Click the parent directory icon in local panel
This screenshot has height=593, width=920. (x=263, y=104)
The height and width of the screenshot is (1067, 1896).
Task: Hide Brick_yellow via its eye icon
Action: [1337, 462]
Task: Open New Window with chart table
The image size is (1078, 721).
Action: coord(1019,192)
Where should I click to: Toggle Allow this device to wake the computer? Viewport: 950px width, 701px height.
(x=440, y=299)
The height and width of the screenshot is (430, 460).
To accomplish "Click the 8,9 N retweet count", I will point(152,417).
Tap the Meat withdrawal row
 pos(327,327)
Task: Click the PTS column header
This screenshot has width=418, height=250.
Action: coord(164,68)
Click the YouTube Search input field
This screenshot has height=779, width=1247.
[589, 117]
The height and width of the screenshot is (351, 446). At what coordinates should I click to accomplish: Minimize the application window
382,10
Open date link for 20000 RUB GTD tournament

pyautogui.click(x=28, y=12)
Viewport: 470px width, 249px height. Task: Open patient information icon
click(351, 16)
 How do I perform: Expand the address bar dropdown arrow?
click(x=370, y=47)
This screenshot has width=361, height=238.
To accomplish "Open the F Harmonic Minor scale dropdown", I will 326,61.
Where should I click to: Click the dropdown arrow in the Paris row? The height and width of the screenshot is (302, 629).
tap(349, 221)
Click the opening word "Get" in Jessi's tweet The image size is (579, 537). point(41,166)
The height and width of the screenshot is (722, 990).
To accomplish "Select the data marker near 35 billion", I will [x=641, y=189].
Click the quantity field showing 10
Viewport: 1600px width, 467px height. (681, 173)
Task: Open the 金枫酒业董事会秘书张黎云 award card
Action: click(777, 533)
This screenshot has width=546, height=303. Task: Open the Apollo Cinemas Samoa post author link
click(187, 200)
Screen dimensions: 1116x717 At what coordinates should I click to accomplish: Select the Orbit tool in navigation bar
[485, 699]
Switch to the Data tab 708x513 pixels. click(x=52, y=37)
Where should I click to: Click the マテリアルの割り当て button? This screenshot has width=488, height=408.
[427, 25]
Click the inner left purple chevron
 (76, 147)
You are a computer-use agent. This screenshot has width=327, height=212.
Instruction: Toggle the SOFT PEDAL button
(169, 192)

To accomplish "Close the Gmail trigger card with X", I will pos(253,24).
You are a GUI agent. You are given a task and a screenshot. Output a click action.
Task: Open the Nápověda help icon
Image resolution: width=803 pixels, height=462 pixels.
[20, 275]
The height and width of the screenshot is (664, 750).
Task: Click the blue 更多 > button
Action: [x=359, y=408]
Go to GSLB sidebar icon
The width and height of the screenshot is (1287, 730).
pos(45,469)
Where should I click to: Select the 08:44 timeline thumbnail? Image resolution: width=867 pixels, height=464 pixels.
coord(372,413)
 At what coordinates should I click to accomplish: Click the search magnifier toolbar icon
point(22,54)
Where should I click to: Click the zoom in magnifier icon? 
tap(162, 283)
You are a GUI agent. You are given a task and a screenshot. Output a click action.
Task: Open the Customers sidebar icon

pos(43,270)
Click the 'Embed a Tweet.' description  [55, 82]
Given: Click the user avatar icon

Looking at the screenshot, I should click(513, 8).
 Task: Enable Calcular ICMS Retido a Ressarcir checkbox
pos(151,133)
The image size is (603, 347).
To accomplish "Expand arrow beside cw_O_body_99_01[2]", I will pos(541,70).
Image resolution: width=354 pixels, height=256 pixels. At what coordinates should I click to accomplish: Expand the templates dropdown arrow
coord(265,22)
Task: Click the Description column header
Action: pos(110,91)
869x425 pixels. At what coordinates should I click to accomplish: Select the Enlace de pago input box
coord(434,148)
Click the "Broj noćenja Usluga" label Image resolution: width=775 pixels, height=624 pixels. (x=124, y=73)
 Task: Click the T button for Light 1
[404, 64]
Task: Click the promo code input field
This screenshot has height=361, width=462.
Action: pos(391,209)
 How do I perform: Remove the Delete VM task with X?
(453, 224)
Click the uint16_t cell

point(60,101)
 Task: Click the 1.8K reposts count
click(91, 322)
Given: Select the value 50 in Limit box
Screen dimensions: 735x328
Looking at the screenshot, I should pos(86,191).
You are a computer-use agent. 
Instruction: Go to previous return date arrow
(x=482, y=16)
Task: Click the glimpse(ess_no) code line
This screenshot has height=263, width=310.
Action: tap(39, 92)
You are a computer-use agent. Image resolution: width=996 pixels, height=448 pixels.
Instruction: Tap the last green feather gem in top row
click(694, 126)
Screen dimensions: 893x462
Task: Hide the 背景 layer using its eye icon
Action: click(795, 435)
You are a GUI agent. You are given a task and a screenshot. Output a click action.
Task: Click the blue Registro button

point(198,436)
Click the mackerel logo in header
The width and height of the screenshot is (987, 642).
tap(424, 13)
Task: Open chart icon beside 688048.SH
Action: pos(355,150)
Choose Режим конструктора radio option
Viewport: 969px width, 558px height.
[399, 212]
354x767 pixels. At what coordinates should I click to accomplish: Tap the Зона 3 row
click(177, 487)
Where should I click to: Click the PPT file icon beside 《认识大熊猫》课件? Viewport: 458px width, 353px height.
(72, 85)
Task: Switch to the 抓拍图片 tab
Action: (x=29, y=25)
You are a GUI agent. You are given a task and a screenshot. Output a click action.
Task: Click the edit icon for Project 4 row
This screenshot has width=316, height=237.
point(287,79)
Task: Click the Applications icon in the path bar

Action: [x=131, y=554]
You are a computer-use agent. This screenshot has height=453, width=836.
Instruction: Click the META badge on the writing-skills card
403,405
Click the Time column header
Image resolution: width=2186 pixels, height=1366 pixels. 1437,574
----
Set problem:
Reproduce word for word the lines of the entries above, from the line with "The height and width of the screenshot is (722, 990)." up to and including the line with "Switch to the Data".

Response:
The height and width of the screenshot is (722, 990).
To accomplish "Select the data marker near 35 billion", I will [x=641, y=189].
Click the quantity field showing 10
Viewport: 1600px width, 467px height. (681, 173)
Task: Open the 金枫酒业董事会秘书张黎云 award card
Action: click(777, 533)
This screenshot has width=546, height=303. Task: Open the Apollo Cinemas Samoa post author link
click(187, 200)
Screen dimensions: 1116x717 At what coordinates should I click to accomplish: Select the Orbit tool in navigation bar
[485, 699]
Switch to the Data tab 708x513 pixels. click(x=52, y=37)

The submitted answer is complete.